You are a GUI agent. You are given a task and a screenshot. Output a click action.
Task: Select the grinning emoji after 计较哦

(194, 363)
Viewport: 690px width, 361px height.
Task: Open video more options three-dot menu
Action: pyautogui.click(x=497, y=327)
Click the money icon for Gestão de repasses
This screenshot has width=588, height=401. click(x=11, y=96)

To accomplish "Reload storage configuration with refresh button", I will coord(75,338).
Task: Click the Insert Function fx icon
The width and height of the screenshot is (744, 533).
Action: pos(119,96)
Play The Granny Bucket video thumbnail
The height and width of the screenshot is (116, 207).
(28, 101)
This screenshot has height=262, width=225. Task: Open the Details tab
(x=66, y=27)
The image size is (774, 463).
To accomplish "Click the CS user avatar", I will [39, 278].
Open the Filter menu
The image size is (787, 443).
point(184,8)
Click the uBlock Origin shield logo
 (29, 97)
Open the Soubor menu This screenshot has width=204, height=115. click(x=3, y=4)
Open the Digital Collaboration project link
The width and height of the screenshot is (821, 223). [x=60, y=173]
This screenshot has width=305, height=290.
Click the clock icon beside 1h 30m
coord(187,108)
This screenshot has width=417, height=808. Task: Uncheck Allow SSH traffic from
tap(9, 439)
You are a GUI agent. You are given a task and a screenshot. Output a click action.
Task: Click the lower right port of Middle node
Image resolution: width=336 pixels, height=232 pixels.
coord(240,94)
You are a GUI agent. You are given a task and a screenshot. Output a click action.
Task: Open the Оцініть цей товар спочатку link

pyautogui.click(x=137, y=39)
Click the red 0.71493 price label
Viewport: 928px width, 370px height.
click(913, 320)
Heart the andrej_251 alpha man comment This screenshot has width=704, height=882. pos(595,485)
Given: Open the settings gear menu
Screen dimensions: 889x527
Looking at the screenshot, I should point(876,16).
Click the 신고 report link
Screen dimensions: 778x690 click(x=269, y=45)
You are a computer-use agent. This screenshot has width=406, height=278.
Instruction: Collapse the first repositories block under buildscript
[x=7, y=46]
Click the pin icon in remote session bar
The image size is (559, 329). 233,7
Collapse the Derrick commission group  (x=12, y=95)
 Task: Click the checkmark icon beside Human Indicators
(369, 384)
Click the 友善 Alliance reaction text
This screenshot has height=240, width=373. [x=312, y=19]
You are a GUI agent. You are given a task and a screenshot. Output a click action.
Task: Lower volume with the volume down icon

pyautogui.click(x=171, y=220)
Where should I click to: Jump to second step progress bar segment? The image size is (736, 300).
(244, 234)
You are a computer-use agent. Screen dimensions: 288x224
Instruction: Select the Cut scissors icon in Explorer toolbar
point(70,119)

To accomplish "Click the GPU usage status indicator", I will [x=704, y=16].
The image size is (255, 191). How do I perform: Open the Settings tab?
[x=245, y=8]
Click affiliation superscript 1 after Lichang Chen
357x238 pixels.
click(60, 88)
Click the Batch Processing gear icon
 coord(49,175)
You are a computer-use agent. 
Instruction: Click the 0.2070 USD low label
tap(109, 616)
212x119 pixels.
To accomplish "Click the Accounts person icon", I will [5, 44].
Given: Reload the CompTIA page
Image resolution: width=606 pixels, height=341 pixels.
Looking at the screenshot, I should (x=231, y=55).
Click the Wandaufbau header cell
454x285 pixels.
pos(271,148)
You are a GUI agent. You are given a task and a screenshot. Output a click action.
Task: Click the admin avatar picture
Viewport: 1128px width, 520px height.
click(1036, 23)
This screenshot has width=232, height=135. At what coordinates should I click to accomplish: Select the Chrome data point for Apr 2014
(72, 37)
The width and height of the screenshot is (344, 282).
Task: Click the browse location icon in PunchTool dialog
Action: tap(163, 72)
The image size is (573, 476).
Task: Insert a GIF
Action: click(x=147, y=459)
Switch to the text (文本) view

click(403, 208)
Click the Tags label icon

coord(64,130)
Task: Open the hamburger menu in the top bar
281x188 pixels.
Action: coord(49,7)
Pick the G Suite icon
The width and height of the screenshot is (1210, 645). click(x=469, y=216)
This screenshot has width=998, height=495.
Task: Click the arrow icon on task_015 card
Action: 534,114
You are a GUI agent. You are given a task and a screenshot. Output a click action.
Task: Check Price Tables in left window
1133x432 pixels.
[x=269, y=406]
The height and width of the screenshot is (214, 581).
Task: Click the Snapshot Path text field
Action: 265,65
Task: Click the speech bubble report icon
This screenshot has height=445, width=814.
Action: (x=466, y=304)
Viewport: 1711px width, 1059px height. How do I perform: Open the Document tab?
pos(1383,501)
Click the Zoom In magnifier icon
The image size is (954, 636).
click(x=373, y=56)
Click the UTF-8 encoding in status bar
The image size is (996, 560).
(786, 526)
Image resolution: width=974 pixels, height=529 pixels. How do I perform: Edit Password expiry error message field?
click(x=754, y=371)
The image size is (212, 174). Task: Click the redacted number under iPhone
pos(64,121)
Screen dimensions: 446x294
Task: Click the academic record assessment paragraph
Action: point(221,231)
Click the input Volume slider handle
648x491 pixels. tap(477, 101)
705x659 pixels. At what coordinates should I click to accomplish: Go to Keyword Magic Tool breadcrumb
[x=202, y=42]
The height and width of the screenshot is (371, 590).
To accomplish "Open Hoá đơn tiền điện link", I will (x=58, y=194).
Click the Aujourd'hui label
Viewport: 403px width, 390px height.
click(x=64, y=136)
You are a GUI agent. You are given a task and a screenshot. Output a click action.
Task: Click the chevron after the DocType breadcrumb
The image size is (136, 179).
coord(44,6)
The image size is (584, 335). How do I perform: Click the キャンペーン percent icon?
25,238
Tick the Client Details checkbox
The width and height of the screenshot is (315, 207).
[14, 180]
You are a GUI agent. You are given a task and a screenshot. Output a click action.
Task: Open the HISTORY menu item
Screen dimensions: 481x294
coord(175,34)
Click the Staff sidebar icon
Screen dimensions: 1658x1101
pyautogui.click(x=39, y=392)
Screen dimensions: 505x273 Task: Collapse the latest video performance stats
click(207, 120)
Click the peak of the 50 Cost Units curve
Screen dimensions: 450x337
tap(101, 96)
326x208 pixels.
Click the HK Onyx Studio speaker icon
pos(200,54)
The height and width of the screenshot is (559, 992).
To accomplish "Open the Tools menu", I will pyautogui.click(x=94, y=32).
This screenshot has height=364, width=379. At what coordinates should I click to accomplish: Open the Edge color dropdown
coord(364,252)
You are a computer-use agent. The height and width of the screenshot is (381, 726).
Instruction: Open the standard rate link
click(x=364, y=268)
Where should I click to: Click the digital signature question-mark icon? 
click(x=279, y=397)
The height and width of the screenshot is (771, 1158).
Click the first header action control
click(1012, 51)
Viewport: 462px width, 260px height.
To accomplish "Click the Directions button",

Work required: In the entries above, find the line with "Click the pin icon in remote session bar" and the line with "You are a computer-use agent. Screen", then set down exactly those two and every line between them, nothing else.

Solution to this problem:
Click the pin icon in remote session bar
The image size is (559, 329). 233,7
Collapse the Derrick commission group  (x=12, y=95)
 Task: Click the checkmark icon beside Human Indicators
(369, 384)
Click the 友善 Alliance reaction text
This screenshot has height=240, width=373. [x=312, y=19]
You are a GUI agent. You are given a task and a screenshot. Output a click action.
Task: Lower volume with the volume down icon

pyautogui.click(x=171, y=220)
Where should I click to: Jump to second step progress bar segment? The image size is (736, 300).
(244, 234)
You are a computer-use agent. Screen dimensions: 288x224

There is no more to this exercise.